+++ Selected passage

Unlike the road-level digital map generation process, a large part of which is automated, the process of generating a lane-level digital map usually requires manual work at many stages. Lane detection on an urban road is more difficult because of multiple lanes, diverse road signs on the ground and complex lane variations at the junctions.
In the case of road-level map generation, it is important to reflect the direction and the curvature of the road accurately, as well as the existence of ramps and overpasses. Lane-level map generation requires more details; therefore, the individual lanes must be correctly acquired via accurate road line detection followed by appropriate parameterization. If the road is simple and has only a couple of lanes with no road signs on the ground other than the road lines, the generation of a road-level map and a lane-level map will not be very different. However, a complex boulevard in an urban area has multiple lanes and various road signs mixed with road lines. In this case, fast and accurate road line detection becomes an important issue in lane-level map generation.
Many of the conventional road line detection methods using LiDAR data about a decade ago focused on detecting only two lines on each side of the vehicle, in order to reduce the unintended lane departures of an autonomous driving vehicle [
1,
2]. Kammel and Pitzer [
3] proposed a LiDAR-based lane marker detection method, but the purpose of the algorithm was the robust estimation and correction of an offset between the provided map and the real lane on which the autonomous vehicle was traveling. As the road was rather simple, lane markers were assumed to be either the painted road lines or the curbs with some height. Jordan et al. [
4] compared LiDAR-based and camera-based lane detection methods and summarized that the LiDAR-based methods detect an increase in the reflectivity of the lane markings when compared to the road surface reflectivity.
More recently, Hata and Wolf [
5] detected road markings and curbs by using a 32-channel LiDAR, but the method was tested on a simple two-lane ring track, while road markings other than lines were not distinguished because the purpose of the algorithm was the localization of the vehicle. Yan et al. [
6] proposed a mobile mapping system using LiDAR. All road markings including the road lines were precisely extracted to generate a high-definition point-cloud map; however, the markings were not categorized, and the lines were not parameterized for use as a lane-level digital map.
In this paper, we present a practical real-time working prototype for road lane detection in an urban area using LiDAR data. The proposed method is a fully-automated process to detect road lanes on complex urban roads with multiple lanes and diverse road signs on the ground such as arrows with different directions and stop signs. The following are the main contributions of this paper:
Multiple lanes are detected simultaneously including the lane on which the vehicle is currently.
Road lines are distinguished from other road markings on complex urban roads.
Road lines are represented as uniformly-distributed 3D points to be easily used for further applications, such as road curvature calculation and lane-level map generation.
Lane-level digital map generation by accumulating the detected road lanes is presented as an application of the proposed method.
The rest of this paper is organized as follows: Related works are introduced in
Section 2. The proposed method is detailed in
Section 3. The experimental results are shown in
Section 4, and
Section 5 discusses the limitations and the future work of the proposed method and concludes the paper.

++++++

— Direction 1 —
From the passage on LiDAR lane detection, list every earlier work it identifies by author name.

+++ The input

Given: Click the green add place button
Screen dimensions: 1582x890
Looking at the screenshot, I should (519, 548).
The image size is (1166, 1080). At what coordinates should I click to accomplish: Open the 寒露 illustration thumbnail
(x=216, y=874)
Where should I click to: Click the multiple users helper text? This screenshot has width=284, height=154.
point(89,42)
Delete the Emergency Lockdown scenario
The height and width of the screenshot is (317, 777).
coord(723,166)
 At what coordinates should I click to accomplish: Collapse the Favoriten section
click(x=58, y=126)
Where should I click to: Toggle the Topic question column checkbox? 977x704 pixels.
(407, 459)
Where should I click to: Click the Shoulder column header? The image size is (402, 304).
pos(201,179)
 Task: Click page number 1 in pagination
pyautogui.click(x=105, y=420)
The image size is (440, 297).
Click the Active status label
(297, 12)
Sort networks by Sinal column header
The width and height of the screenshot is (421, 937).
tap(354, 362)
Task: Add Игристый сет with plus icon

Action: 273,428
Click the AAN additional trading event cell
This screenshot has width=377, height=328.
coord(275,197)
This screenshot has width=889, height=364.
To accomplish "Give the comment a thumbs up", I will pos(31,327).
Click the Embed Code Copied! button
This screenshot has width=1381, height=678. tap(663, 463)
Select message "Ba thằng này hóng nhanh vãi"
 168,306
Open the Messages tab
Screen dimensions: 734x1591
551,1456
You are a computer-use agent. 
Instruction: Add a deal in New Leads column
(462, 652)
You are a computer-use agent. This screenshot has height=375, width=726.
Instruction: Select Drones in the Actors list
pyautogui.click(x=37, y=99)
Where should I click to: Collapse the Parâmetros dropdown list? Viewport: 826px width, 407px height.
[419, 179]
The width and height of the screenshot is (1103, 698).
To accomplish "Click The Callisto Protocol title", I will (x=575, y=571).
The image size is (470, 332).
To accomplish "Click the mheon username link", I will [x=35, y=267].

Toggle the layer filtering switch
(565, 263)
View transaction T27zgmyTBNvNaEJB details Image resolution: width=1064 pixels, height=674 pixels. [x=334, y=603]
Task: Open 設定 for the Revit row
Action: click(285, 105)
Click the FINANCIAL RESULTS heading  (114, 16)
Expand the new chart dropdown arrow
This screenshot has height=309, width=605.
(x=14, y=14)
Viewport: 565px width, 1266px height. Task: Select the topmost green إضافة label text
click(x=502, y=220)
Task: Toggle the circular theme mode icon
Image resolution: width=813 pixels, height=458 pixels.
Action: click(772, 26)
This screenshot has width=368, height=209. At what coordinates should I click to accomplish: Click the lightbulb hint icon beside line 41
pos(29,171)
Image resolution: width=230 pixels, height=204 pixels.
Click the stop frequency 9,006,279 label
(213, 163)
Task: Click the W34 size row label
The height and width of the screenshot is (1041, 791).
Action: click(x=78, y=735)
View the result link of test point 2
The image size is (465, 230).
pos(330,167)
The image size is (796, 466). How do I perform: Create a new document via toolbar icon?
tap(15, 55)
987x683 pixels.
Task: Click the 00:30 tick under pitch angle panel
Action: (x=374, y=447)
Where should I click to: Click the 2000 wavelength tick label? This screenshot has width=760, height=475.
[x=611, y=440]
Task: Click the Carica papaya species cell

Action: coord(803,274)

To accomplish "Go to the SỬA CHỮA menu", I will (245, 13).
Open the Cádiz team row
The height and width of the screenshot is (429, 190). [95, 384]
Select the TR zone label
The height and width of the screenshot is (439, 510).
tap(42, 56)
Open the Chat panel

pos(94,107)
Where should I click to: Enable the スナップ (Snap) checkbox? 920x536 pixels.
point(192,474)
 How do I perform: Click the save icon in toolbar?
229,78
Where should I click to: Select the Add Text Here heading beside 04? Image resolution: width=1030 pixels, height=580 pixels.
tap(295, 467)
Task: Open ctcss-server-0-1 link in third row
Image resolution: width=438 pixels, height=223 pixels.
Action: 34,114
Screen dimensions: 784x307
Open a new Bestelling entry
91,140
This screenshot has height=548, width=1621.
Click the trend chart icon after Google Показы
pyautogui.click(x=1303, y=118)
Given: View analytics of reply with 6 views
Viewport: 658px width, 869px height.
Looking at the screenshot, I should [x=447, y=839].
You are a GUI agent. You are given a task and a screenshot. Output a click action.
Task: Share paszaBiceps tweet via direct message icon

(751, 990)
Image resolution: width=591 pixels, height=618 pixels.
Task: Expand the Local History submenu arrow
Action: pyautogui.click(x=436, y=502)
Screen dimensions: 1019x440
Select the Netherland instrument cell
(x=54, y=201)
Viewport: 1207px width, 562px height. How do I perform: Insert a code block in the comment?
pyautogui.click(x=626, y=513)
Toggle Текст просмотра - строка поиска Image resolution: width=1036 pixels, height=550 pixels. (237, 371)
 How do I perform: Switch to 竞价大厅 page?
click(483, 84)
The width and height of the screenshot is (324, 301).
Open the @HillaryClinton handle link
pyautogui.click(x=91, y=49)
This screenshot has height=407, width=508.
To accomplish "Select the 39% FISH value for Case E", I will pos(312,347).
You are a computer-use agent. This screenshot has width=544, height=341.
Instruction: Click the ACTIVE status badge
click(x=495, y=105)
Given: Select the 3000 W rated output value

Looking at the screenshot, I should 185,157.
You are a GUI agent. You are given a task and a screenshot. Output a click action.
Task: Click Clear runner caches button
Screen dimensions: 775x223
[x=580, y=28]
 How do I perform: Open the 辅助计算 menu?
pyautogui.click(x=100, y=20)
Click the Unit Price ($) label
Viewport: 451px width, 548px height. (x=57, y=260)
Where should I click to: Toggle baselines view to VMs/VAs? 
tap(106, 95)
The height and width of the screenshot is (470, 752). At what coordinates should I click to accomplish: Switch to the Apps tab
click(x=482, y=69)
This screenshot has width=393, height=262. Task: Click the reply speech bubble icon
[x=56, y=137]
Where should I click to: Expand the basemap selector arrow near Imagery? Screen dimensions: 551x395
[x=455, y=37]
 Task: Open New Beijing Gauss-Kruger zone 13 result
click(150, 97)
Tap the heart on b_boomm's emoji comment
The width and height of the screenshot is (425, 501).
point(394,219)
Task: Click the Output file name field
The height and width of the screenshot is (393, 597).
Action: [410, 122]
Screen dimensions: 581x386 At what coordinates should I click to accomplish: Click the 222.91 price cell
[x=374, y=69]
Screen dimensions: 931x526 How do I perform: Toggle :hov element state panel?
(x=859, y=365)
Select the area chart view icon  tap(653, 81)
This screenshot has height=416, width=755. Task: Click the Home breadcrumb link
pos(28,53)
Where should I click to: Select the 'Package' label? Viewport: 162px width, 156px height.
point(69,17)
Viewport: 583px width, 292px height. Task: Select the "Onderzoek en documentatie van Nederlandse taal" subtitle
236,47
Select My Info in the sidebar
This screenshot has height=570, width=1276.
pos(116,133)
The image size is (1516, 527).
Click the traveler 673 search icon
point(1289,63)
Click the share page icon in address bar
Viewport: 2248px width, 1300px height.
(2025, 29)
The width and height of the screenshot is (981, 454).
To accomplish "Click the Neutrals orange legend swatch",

++++++

— Direction 2 —
List every row that contains the word "what".

— Task answer 1 —
- Kammel and Pitzer
- Jordan et al.
- Hata and Wolf
- Yan et al.

— Task answer 2 —
The image size is (1166, 1080). At what coordinates should I click to accomplish: Open the 寒露 illustration thumbnail
 At what coordinates should I click to accomplish: Collapse the Favoriten section
This screenshot has width=368, height=209. At what coordinates should I click to accomplish: Click the lightbulb hint icon beside line 41
The height and width of the screenshot is (470, 752). At what coordinates should I click to accomplish: Switch to the Apps tab
Screen dimensions: 581x386 At what coordinates should I click to accomplish: Click the 222.91 price cell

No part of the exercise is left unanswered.